Document section:
If you are trying to understand your options, this page covers the full range of treatment choices for drug and alcohol addiction and how to match the right one to your situation.
Key points
- Addiction treatment is not a single program. It is a continuum that ranges from residential care to outpatient therapy and peer support.
- The right level of care depends on the substance involved, addiction severity, the presence of co-occurring conditions, and home environment stability.
- Medication-assisted treatment (MAT) is an evidence-based option for opioid and alcohol use disorders.
- Most major insurance plans are required under the Affordable Care Act to cover substance use disorder treatment.
- Aftercare planning is a critical part of effective treatment, not an optional add-on.
- A quality treatment program will be licensed by its state, accredited by a recognized body, and use evidence-based approaches.
In This Article:
- Is addiction treatable?
- Levels of care explained
- How to choose the right level of care
- Online and telehealth addiction treatment
- Medication-assisted treatment (MAT)
- Therapy and behavioral treatment
- Treating co-occurring mental health conditions
- Specialty treatment programs
- Support groups and peer recovery
- How much does addiction treatment cost?
- What to look for in a treatment center
- What happens after treatment?
- Treatment FAQs
Is addiction treatable?
Yes. The National Institute on Drug Abuse (NIDA), the American Society of Addiction Medicine (ASAM), and SAMHSA all classify addiction as a treatable chronic disease. Research shows that most people who enter treatment and remain in it stop or substantially reduce their drug and alcohol use, reduce criminal activity where applicable, and improve their occupational, social, and psychological functioning.2
No single treatment approach works for everyone. Effective treatment is matched to an individual’s clinical needs, addresses more than substance use in isolation, and adjusts over time as those needs change. NIDA identifies 13 principles of effective drug addiction treatment, which form the scientific basis for what “evidence-based” means in a clinical addiction context.
Among the most important: treatment does not need to be voluntary to be effective, and behavioral therapy combined with medication where applicable produces the best outcomes for most people.2
If you are still asking whether a problem exists, our drug and alcohol addiction guide covers the signs, causes, and nature of addiction in detail before you think about treatment options.
The treatment continuum: levels of care explained
Addiction treatment is not a single program. It is a continuum with different levels of intensity matched to different stages of severity and recovery. The American Society of Addiction Medicine defines this continuum from early intervention through medically managed intensive inpatient care.3

Most people move through multiple levels during a full course of treatment, stepping down in intensity as they stabilize.
The levels below run from highest to lowest intensity.
Medical detox
Medical detox is the supervised management of withdrawal. People who have developed physical dependence on alcohol, opioids, benzodiazepines, or other substances can experience severe and in some cases life-threatening withdrawal symptoms when they stop, including nausea, uncontrollable shaking, agitation, seizures, and delirium. Medical detox allows a person to clear substances from their body safely while under around-the-clock clinical supervision.

Problem set:
**a)** According to the addiction treatment guide, which organization defines the treatment continuum from early intervention through medically managed intensive inpatient care?
**b)** Carry on the addiction treatment guide, starting right after its final sentence about medical detox.

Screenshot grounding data
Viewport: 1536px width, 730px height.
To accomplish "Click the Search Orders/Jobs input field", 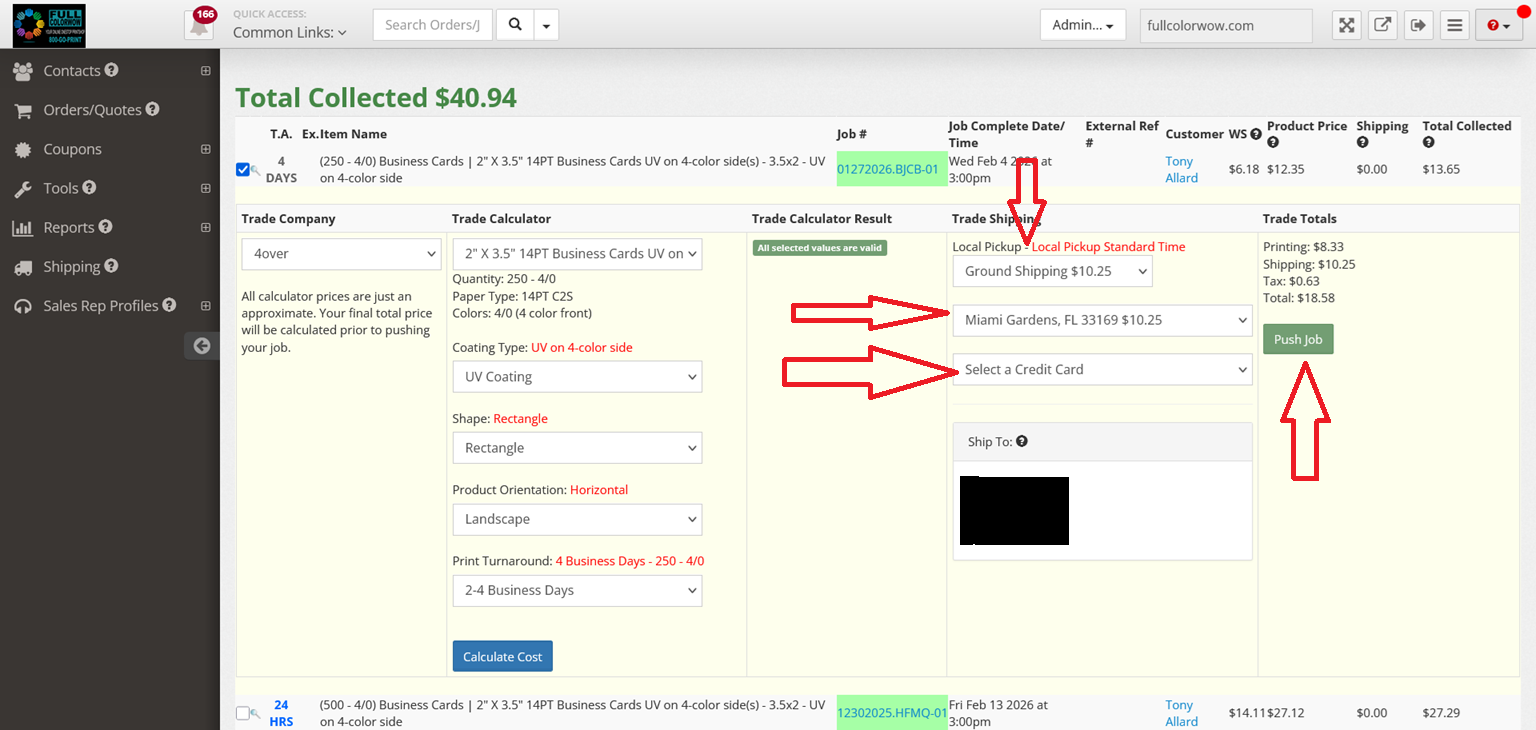I will click(x=433, y=25).
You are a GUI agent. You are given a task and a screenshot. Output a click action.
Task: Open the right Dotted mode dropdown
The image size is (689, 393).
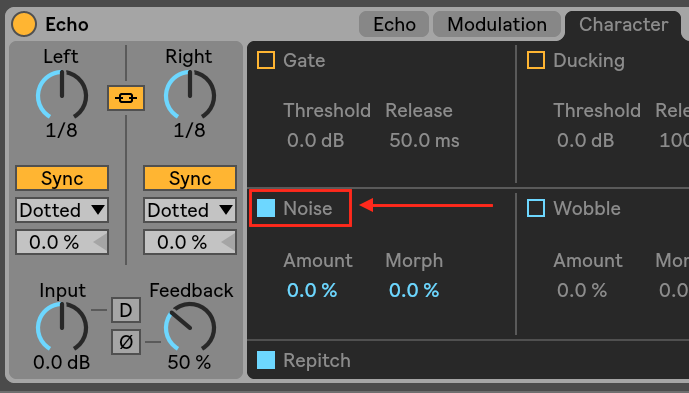tap(190, 210)
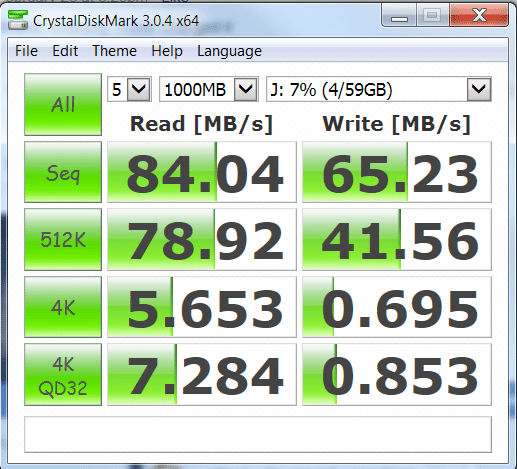Expand the 1000MB test size dropdown
This screenshot has height=469, width=517.
tap(209, 89)
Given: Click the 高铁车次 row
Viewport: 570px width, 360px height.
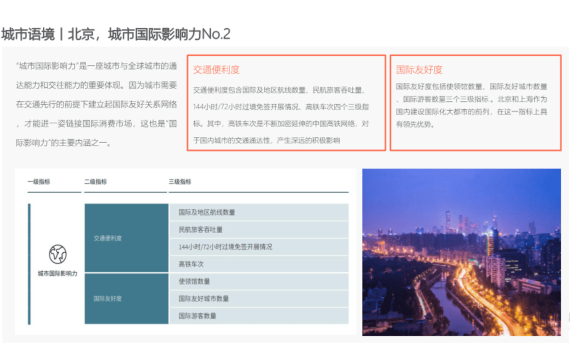Looking at the screenshot, I should pos(259,264).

Answers to the problems:
**a)** The American Society of Addiction Medicine (ASAM).

**b)**
Medical detox programs are typically led by a physician and include nursing staff, clinicians, and mental health professionals trained in addiction medicine. Depending on the withdrawal presentation, physicians may prescribe medications including methadone, buprenorphine, benzodiazepines, or other agents to reduce symptoms and prevent complications.
The average detox process lasts seven to ten days, though this varies based on the substance, frequency and duration of use, quantity used, and individual factors including body chemistry, metabolic rate, and overall health.4 Detox typically takes place at a dedicated medical detox center, a hospital, or as part of an inpatient program.
One important distinction: detox by itself is not addiction treatment. It safely manages the acute physical phase of withdrawal. Once a person has medically stabilized, comprehensive treatment begins.
Inpatient and residential treatment
Inpatient drug rehab provides 24-hour structured care in a residential setting. Patients live on-site while receiving continuous medical support and a comprehensive treatment program that addresses both the physical and psychological dimensions of addiction. This generally includes a combination of individual therapy, group therapy, family and couples counseling, holistic therapies such as meditation and mindfulness, relapse prevention training, and trauma-focused care where applicable.
The average stay at an inpatient treatment center is 28 days. NIDA research indicates that treatment longer than 90 days is associated with more positive outcomes in many cases.2 A key practical advantage of inpatient care is that it removes a person from the environments, people, and stressors associated with their use, allowing them to be fully present in the recovery process.
Inpatient treatment is most appropriate for people with severe SUD, significant physical withdrawal risk, a co-occurring medical or psychiatric condition that requires close monitoring, an unstable home environment, or prior attempts at outpatient treatment that did not hold.
Partial hospitalization (PHP)
Partial hospitalization programs provide a high level of clinical structure comparable to inpatient care, but on a day-treatment basis. Patients attend programming for at least 20 hours per week and return to home or sober living in the evenings. PHP is appropriate for people who need psychiatric and medical support alongside addiction treatment but do not require 24-hour inpatient residence. It is a common step-down from inpatient care.
Intensive outpatient (IOP)
Intensive outpatient programs provide structured group and individual therapy, typically requiring at least nine to fifteen hours of participation per week. IOP allows people to continue working, attending school, and managing family responsibilities while receiving a meaningful level of clinical support. Programs commonly include trauma education, relapse prevention, vocational skills, emotional regulation, and group therapy.
IOP is appropriate as a primary treatment level for people with moderate SUD and a stable, supportive home environment. It is also a widely used step-down option after inpatient or PHP. Research consistently shows that treatment lasting a minimum of 90 days is associated with better outcomes, regardless of the setting.2
Standard outpatient
Standard outpatient addiction treatment involves one to two therapy sessions per week. It is appropriate for people with mild-to-moderate SUD who have a stable home environment and a reliable support system. Outpatient treatment is also the most common maintenance level of care for people who have completed a more intensive program.
Because outpatient care does not isolate a person from their environment, it is generally not recommended as the primary treatment for people in early recovery with severe SUD or significant environmental risk factors.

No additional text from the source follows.